On Macintosh, yes, there is no Prt Scrn key as such (or any of its variants with different combinations of letters), and instead use different keyboard shortcuts to generate a screenshot or a region defined by the user. In Windows and Linux that function is still associated with that screen because the keyboards used continue to have that key normally, but it is also possible to access different combinations (with or without the Prt Scrn key) so that the capture options are even greater.
In fact, there have been programs specially dedicated to this purpose for some time, and in addition to capturing the screen or a region of the screen offer more options to capture (for example with timer or including or hiding the mouse pointer) and they also give you the option to capture a video (screencast) or edit those images to add all kinds of text and graphic elements a posteriori.

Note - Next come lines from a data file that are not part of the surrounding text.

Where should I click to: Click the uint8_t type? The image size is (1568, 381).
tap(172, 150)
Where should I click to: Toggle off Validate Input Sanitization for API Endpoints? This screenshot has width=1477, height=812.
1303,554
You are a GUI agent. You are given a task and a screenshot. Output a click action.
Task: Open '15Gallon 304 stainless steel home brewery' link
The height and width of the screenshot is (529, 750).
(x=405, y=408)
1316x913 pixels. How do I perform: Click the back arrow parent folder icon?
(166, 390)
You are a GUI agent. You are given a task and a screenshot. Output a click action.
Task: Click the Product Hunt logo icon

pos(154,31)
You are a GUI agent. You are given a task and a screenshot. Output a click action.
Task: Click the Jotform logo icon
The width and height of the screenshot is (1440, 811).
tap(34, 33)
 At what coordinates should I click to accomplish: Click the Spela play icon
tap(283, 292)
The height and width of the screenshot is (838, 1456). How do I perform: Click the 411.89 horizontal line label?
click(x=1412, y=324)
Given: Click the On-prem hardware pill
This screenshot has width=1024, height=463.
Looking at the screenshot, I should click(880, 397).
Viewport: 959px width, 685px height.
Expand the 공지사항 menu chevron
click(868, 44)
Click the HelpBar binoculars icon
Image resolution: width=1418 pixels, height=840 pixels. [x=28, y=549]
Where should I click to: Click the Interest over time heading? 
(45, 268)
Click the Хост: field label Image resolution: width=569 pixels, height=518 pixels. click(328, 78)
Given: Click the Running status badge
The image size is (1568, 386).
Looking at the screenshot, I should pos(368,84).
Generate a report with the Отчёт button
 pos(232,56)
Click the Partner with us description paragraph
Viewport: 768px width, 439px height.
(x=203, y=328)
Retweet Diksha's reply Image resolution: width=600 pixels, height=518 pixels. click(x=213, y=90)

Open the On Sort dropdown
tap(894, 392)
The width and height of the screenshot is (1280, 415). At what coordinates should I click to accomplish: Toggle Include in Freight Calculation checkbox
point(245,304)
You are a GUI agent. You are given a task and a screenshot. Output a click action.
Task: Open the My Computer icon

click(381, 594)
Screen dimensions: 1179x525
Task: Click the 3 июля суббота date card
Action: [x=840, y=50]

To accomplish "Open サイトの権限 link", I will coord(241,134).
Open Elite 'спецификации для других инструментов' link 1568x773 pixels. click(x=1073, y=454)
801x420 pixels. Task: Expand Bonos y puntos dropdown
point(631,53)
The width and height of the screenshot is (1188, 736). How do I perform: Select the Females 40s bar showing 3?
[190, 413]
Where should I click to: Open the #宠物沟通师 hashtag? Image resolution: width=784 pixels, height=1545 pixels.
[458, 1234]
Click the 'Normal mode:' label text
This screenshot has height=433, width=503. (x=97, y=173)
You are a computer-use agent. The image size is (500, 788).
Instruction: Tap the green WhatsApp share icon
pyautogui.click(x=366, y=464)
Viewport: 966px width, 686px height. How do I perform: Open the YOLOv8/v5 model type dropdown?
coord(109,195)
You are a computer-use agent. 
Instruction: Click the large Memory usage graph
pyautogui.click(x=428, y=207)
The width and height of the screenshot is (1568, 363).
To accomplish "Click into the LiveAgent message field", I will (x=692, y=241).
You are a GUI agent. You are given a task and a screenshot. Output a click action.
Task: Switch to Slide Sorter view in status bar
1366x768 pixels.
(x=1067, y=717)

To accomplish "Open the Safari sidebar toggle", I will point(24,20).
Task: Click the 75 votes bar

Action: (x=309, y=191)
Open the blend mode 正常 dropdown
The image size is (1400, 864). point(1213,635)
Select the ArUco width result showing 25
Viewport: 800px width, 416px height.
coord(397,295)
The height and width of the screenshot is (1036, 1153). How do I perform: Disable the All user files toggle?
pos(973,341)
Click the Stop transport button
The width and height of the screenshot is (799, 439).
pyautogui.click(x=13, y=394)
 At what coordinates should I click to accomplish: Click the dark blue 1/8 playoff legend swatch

In mobile devices the Prt Scrn key does not exist as such, of course, but there are all kinds of combinations involving the power, volume buttons or home buttons to achieve that screenshot that we want. Tactile gestures can also be used for this function in certain ROMS: in MIUI, the ROM of the Xiaomi mobiles, it is enough to slide three fingers down if we want to take a capture, for example).
That evolution has made this task that was almost unthinkable when we live the beginnings of computing has become something completely natural in our days. Capturing those screens, editing and sharing them is so normal that many times we forget that everything was born thanks to that mythical key that as usual happens nobody imagined that would end up having such an impact.